I have been. In fact, that's something I'm well known for doing on CC. My previous assertions were not "an idea" but rather a statistical reality.
Unlike you, I know where to go to find statistics and am trained to work with them. Go to the DMDC website which is the organization responsible for collating all personal, manpower, training, financial, and other data for the Department of Defense (DOD):
https://www.dmdc.osd.mil/appj/dwp/dmdc_overview.jsp
Fact number one: The U.S. military is an all-volunteer military which no one presently is compelled by law to join.
Fact number two: A far greater number of men join the U.S. military than women and presently compose a far greater percentage of the U.S. military than women. As of April, 2015 there were a total of 1,312,429 officers, enlisted, and cadets/midshipmen in the U.S. military. 201,315 of them were women (15.34%) and 1,111,114 were men (84.66%).
Fact number three: The number of women joining the U.S. military has been steadily increasing and the percentage of women in the U.S. military has increased for this reason.
Fact number four: The number of women being promoted through the ranks of the U.S. military, PER CAPITA, has increased at a rapid rate while the nation was involved in the Iraq War.
View the 'Table of Active Duty Females by Rank/Grade and Service' for April 2015 (it's a downloadable pdf). Notice that the very top Rank/Grades of the U.S. military are: 010 = 8.1% females and 009 = 9.3% females. In the year 2000 it was 0 and 1 respectively. The lone female in the 009 position was the highest ranking female in the U.S. military. In fact, every officer Rank/Grade has dramatically increased over the past decade and a half and did so during war time when the vast majority of women in the U.S. women were NOT in combat roles (e.g. fact number five).
Among the enlisted ranks, women were most represented in the medical (30.5%) and administrative (30.1%) specialties. They made up about 17% of supply units, 14% of communications staff and 10% of electronics technicians. Health care was the top field for female officers, at 39%. They made up nearly 28% of administrative officers, 19% of intelligence officers and 18% of supply officers. In the Navy, 46% of all female officers were in the medical field.
Again, these gender percentages have a context and that context is to the aggregate population of all U.S. military personnel first and foremost and then by officer or enlisted and then by Rank/Grade.

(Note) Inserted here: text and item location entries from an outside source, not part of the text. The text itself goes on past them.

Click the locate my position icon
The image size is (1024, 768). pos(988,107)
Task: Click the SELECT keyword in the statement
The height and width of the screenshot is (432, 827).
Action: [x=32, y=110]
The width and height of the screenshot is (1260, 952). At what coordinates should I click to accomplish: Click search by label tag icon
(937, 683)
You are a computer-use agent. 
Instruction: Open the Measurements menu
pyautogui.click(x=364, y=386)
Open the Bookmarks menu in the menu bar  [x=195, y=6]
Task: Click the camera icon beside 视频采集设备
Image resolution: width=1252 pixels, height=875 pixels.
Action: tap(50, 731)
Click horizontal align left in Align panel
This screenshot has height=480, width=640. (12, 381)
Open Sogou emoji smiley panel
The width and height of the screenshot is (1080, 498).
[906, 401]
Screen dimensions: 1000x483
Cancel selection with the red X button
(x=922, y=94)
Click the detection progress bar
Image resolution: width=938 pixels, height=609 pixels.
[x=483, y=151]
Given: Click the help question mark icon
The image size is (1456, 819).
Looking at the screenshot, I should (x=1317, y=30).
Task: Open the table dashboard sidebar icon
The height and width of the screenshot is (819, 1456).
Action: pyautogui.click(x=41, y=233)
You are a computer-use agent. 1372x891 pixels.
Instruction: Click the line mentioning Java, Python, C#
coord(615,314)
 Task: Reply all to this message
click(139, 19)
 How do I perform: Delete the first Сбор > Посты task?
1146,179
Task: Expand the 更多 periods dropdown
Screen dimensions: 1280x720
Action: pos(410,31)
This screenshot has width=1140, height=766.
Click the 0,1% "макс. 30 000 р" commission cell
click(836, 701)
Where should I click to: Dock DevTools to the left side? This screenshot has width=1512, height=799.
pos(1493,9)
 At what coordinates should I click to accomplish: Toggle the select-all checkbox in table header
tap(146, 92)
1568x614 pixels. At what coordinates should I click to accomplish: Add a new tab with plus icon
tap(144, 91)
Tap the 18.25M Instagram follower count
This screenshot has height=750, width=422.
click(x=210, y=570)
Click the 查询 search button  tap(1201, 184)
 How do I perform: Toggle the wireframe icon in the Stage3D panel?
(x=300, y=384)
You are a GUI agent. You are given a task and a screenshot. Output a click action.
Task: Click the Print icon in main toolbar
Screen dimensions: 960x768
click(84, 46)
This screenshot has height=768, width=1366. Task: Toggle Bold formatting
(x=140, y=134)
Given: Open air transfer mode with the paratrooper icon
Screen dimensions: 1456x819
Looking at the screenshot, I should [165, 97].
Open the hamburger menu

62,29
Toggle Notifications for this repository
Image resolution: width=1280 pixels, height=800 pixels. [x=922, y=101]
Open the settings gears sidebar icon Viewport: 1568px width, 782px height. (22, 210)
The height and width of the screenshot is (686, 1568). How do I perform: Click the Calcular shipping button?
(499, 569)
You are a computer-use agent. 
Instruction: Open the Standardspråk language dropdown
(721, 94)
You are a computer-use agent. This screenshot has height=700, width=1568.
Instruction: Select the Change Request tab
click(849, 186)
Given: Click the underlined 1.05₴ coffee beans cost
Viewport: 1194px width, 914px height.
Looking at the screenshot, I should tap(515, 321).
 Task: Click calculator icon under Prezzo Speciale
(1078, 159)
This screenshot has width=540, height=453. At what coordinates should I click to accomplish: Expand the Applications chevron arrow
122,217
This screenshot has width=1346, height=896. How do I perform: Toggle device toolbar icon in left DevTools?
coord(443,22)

And this is all in the context of other contexts.
My assertions were all valid and supported by the published empirical data of the DMDC. But when you said "only 7% of the top ranks in the military are staffed by women" what you omitted was that is a substantial increase over what it was about a decade and a half ago (e.g. 1998) and that the number of women being promoted through the middle ranks has been fast tracked resulting in a radical increase in a short period of time and some of these women are on their way to the top positions which will further balance out the present situation even as it has already in a time of war not peace in which women were greatly restricted from serving in combat roles.
As I stated, let's get a 50/50 ratio on the battlefield and not just in the rear with the gear. It's time to force women into combat at the same rate as men. We want real equality, after all.
P.S. I went ahead and took the liberty of not quoting your post of #614 due to the disgusting ad hominem, screed, and unrelated false assertions that you interjected into it because your character is flawed. I chose not to include it, of course, in the hopes of encouraging you to take your own advice and develop a "sound mind."